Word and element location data
>>>>>

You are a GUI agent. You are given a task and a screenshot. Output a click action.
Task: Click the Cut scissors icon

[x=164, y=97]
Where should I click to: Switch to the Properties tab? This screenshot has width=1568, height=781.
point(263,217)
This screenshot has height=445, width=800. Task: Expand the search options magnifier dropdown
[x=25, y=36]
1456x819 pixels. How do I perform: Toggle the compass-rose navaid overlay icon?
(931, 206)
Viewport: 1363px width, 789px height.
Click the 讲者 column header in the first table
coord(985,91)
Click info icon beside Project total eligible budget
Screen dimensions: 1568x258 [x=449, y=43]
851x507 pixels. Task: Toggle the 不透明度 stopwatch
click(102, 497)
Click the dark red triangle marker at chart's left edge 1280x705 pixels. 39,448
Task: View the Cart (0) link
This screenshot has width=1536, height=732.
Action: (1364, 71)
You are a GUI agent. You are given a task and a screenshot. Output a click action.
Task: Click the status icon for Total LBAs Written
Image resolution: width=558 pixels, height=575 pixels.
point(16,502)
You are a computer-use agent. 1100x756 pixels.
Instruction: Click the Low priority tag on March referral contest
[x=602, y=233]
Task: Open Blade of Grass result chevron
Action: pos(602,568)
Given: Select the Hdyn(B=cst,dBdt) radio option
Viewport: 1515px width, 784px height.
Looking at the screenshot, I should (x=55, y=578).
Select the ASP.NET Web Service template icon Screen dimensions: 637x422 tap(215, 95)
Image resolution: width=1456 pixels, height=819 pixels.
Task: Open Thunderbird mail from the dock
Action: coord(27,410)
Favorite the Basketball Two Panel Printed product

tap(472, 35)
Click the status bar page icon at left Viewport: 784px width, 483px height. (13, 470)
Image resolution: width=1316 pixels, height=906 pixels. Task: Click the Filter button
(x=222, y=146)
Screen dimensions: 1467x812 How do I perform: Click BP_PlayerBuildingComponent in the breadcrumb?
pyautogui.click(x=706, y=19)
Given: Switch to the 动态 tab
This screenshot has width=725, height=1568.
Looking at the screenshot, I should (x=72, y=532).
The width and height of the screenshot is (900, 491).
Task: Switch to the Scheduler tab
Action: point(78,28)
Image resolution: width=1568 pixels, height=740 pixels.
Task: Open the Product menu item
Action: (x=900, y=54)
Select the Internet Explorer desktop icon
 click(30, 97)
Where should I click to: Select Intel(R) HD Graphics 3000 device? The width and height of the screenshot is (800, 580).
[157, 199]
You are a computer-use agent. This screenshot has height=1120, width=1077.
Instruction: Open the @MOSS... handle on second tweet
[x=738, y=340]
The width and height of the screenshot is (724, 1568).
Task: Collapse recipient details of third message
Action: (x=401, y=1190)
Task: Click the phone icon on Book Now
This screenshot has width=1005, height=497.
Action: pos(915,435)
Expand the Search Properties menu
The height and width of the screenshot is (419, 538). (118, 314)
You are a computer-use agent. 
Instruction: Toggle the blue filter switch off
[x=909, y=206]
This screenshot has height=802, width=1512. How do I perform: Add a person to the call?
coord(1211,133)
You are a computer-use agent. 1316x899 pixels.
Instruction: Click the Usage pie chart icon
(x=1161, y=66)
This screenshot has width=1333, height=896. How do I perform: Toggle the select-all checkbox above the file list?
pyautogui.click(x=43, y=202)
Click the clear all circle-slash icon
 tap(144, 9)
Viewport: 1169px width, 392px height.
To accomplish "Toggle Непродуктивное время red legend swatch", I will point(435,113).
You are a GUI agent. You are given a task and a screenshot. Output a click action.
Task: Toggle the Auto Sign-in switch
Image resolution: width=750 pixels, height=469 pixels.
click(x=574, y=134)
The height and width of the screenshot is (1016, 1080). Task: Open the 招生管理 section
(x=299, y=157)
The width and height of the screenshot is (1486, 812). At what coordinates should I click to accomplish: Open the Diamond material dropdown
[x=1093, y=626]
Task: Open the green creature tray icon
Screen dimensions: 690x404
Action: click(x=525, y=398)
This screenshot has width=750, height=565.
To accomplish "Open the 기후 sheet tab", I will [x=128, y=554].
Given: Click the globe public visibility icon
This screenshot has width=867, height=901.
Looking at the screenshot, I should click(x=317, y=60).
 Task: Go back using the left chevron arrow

<<<<<

Your objective: Render the data above as a Markdown table with two columns, Row and Line, numbering each line in Row and leaving out blank lines.

Correct response:
| Row | Line |
|---|---|
| 1 | You are a GUI agent. You are given a task and a screenshot. Output a click action. |
| 2 | Task: Click the Cut scissors icon |
| 3 | [x=164, y=97] |
| 4 | Where should I click to: Switch to the Properties tab? This screenshot has width=1568, height=781. |
| 5 | point(263,217) |
| 6 | This screenshot has height=445, width=800. Task: Expand the search options magnifier dropdown |
| 7 | [x=25, y=36] |
| 8 | 1456x819 pixels. How do I perform: Toggle the compass-rose navaid overlay icon? |
| 9 | (931, 206) |
| 10 | Viewport: 1363px width, 789px height. |
| 11 | Click the 讲者 column header in the first table |
| 12 | coord(985,91) |
| 13 | Click info icon beside Project total eligible budget |
| 14 | Screen dimensions: 1568x258 [x=449, y=43] |
| 15 | 851x507 pixels. Task: Toggle the 不透明度 stopwatch |
| 16 | click(102, 497) |
| 17 | Click the dark red triangle marker at chart's left edge 1280x705 pixels. 39,448 |
| 18 | Task: View the Cart (0) link |
| 19 | This screenshot has width=1536, height=732. |
| 20 | Action: (1364, 71) |
| 21 | You are a GUI agent. You are given a task and a screenshot. Output a click action. |
| 22 | Task: Click the status icon for Total LBAs Written |
| 23 | Image resolution: width=558 pixels, height=575 pixels. |
| 24 | point(16,502) |
| 25 | You are a computer-use agent. 1100x756 pixels. |
| 26 | Instruction: Click the Low priority tag on March referral contest |
| 27 | [x=602, y=233] |
| 28 | Task: Open Blade of Grass result chevron |
| 29 | Action: pos(602,568) |
| 30 | Given: Select the Hdyn(B=cst,dBdt) radio option |
| 31 | Viewport: 1515px width, 784px height. |
| 32 | Looking at the screenshot, I should (x=55, y=578). |
| 33 | Select the ASP.NET Web Service template icon Screen dimensions: 637x422 tap(215, 95) |
| 34 | Image resolution: width=1456 pixels, height=819 pixels. |
| 35 | Task: Open Thunderbird mail from the dock |
| 36 | Action: coord(27,410) |
| 37 | Favorite the Basketball Two Panel Printed product |
| 38 | tap(472, 35) |
| 39 | Click the status bar page icon at left Viewport: 784px width, 483px height. (13, 470) |
| 40 | Image resolution: width=1316 pixels, height=906 pixels. Task: Click the Filter button |
| 41 | (x=222, y=146) |
| 42 | Screen dimensions: 1467x812 How do I perform: Click BP_PlayerBuildingComponent in the breadcrumb? |
| 43 | pyautogui.click(x=706, y=19) |
| 44 | Given: Switch to the 动态 tab |
| 45 | This screenshot has width=725, height=1568. |
| 46 | Looking at the screenshot, I should (x=72, y=532). |
| 47 | The width and height of the screenshot is (900, 491). |
| 48 | Task: Switch to the Scheduler tab |
| 49 | Action: point(78,28) |
| 50 | Image resolution: width=1568 pixels, height=740 pixels. |
| 51 | Task: Open the Product menu item |
| 52 | Action: (x=900, y=54) |
| 53 | Select the Internet Explorer desktop icon |
| 54 |  click(30, 97) |
| 55 | Where should I click to: Select Intel(R) HD Graphics 3000 device? The width and height of the screenshot is (800, 580). |
| 56 | [157, 199] |
| 57 | You are a computer-use agent. This screenshot has height=1120, width=1077. |
| 58 | Instruction: Open the @MOSS... handle on second tweet |
| 59 | [x=738, y=340] |
| 60 | The width and height of the screenshot is (724, 1568). |
| 61 | Task: Collapse recipient details of third message |
| 62 | Action: (x=401, y=1190) |
| 63 | Task: Click the phone icon on Book Now |
| 64 | This screenshot has width=1005, height=497. |
| 65 | Action: pos(915,435) |
| 66 | Expand the Search Properties menu |
| 67 | The height and width of the screenshot is (419, 538). (118, 314) |
| 68 | You are a computer-use agent.  |
| 69 | Instruction: Toggle the blue filter switch off |
| 70 | [x=909, y=206] |
| 71 | This screenshot has height=802, width=1512. How do I perform: Add a person to the call? |
| 72 | coord(1211,133) |
| 73 | You are a computer-use agent. 1316x899 pixels. |
| 74 | Instruction: Click the Usage pie chart icon |
| 75 | (x=1161, y=66) |
| 76 | This screenshot has width=1333, height=896. How do I perform: Toggle the select-all checkbox above the file list? |
| 77 | pyautogui.click(x=43, y=202) |
| 78 | Click the clear all circle-slash icon |
| 79 |  tap(144, 9) |
| 80 | Viewport: 1169px width, 392px height. |
| 81 | To accomplish "Toggle Непродуктивное время red legend swatch", I will point(435,113). |
| 82 | You are a GUI agent. You are given a task and a screenshot. Output a click action. |
| 83 | Task: Toggle the Auto Sign-in switch |
| 84 | Image resolution: width=750 pixels, height=469 pixels. |
| 85 | click(x=574, y=134) |
| 86 | The height and width of the screenshot is (1016, 1080). Task: Open the 招生管理 section |
| 87 | (x=299, y=157) |
| 88 | The width and height of the screenshot is (1486, 812). At what coordinates should I click to accomplish: Open the Diamond material dropdown |
| 89 | [x=1093, y=626] |
| 90 | Task: Open the green creature tray icon |
| 91 | Screen dimensions: 690x404 |
| 92 | Action: click(x=525, y=398) |
| 93 | This screenshot has width=750, height=565. |
| 94 | To accomplish "Open the 기후 sheet tab", I will [x=128, y=554]. |
| 95 | Given: Click the globe public visibility icon |
| 96 | This screenshot has width=867, height=901. |
| 97 | Looking at the screenshot, I should click(x=317, y=60). |
| 98 |  Task: Go back using the left chevron arrow |